= Production code number =

Identifier of an episode of a TV series

A production code number, also known as the production code (PC) or episode code, is an alphanumeric designation used to uniquely identify episodes within a television series. As each studio can freely generate its own PC format, it cannot be used universally to identify the show and episode.

While, in general, television episodes are filmed in the order they are intended to be aired in, there are circumstances in which this is not the case. In these instances, the production codes can be useful in determining the writers' original intentions.

Some "stand-alone" shows, such as The Simpsons, Law & Order or SpongeBob SquarePants, may air episodes in radically different order from how they are produced, because character development and continuity are not major aspects of production. The airing order may in the end be decided by the network, based on ratings, sweeps months, or other networks' competition.

Other, more serialized series, like Desperate Housewives, The Blacklist, or Riverdale, will air all of their episodes in order.
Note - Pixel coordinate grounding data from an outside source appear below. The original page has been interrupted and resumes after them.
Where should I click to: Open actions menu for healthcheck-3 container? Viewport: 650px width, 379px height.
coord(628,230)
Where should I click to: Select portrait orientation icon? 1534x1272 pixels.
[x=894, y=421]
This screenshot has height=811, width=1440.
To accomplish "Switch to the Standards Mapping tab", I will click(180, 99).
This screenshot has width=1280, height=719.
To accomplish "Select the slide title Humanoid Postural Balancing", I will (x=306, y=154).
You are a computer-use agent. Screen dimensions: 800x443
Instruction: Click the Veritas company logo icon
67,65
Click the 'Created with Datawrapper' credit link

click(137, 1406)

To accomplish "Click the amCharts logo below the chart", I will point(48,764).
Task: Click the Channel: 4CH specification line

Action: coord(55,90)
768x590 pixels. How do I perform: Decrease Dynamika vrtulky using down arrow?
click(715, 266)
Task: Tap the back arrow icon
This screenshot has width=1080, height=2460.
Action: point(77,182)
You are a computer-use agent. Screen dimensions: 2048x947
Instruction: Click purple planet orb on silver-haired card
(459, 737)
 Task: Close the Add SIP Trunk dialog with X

In some rare cases, shows will film episodes out of order to accommodate guest stars' schedules, or to work around main stars' movie schedules. A good example of this is The X-Files, which filmed episodes out of order in its fifth and sixth seasons to accommodate the shooting schedules of main stars Gillian Anderson and David Duchovny.

==Format examples==
- General format for network and cable shows produced by both CBS Studios and Universal Television is SYEE, where S is the variable-letter show identifier, Y is the season number and E is a two-digit episode number during that season. The production code is only used on both CBS and NBC.
- Fox Entertainment Studios format for free-to-air network produced shows is YEE, where Y is the season identifier and E is a two-digit episode number during that season for every Fox show.
- 20th Television format for free-to-air network produced shows is YSSSEE, where Y is the season identifier from 1 to Z, S is the three-letter show identifier and E is a two-digit episode number during that season. Off-network produced shows after May 2011 is SSSYEE, previous codes were only numerical values in the form of S-Y-E. These are burned in on the end copyright slate; the letters I, O, Q, and U are not allowed to be used in the production code; however, The Simpsons defeated this rule in late 2020 as its 32nd season predominantly uses the letter Q, because it has already cycled through every other digit.
- Warner Bros. format for picked up weekly produced shows is TYY.SSSEE, where T is the Warner Bros. identifier, Y is the show identifier, S is the season identifier and E is a two-digit episode number during that season, which was burned in on the end copyright slate.
- Paramount Pictures format for weekly produced shows is SSSSS-EEE, where S is a five-digit show number and E is a three-digit episode number. Daily produced shows use SE, where S is the variable-letter show identifier and E is a variable sequential-digit episode count. Only the episode portion is used on internal marketing material and feed slates.
- The Price Is Right, which is from RTL Group's Fremantle brand, has used in daytime episodes a code WWWEx, where W is the week, E is the episode number for that week (1 of 5), and "D" for daytime episodes from September 4, 1972, to May 24, 1996, "K" for daytime episodes from May 27, 1996, to November 23, 2022 (after the 1,000th week of production), and "L" for daytime episodes after the 2,000th week of production (episodes produced since October 3, 2022, broadcast since December 5, 2022)
- A number of Canadian, Australian, French, Korean, Italian, Irish, Singaporean, Indonesian, Malay and Middle East produced shows use the ISAN format, which is burned in on the end copyright slate.
- A variables and numbers of German, Spanish, Swiss, Thai, Indian, Chinese and Taiwanese produced shows use the ITU and ISAN format, which is burned in on the end copyright slate.
- ABS-CBN Studios and GMA Network the production reference code number for drama series uses a code of SSSS-L, with the S for four-digit numbers and L for one-digit variables for ABS-CBN Studios and the production reference code number for drama series uses a code of NNNN-NN-L, with the N for six-digit numbers and L for one-digit variable for GMA Network.
- TV5 the production reference code number for all of series uses a code of SSSSS-L, with the S for five-digit numbers and L for one-digit variable except I, O, Q, U, X and Z.
- TV Asahi the production reference code number for anime series of episodes uses a code of SSSSS-SEL, with the S for six-digit numbers, E for one-digit dates or months for calendar and L for one-digit variable.
- Fuji TV the production reference code number for anime series of episodes uses a code of SSSSSSS with the S for seven-digit numbers
- Pokémon (TV series) uses for Japanese anime series codes for LLSSS for L for two-digit variables and S for three-digit variables (ex. EP001, AG001, DP001, BW001, XY001, SM001, JN001, HZ001 or SS001) within a direction and creation for OLM (studio) in the origin of Pokémon (TV series) has been for copyright and production references.
- Doctor Who uses a code for L for one-digit variable in 1963–1966, LL for two-digit variables in 1966–1969, LLL for three-digit variables in 1970–1974, SL for S for one-digit number and L for one-digit variable in 1974–1989 and revival in 2005 using code S.S for S for two-digit variables and the specialists for X for one-digit special numbers only broadcasting from BBC.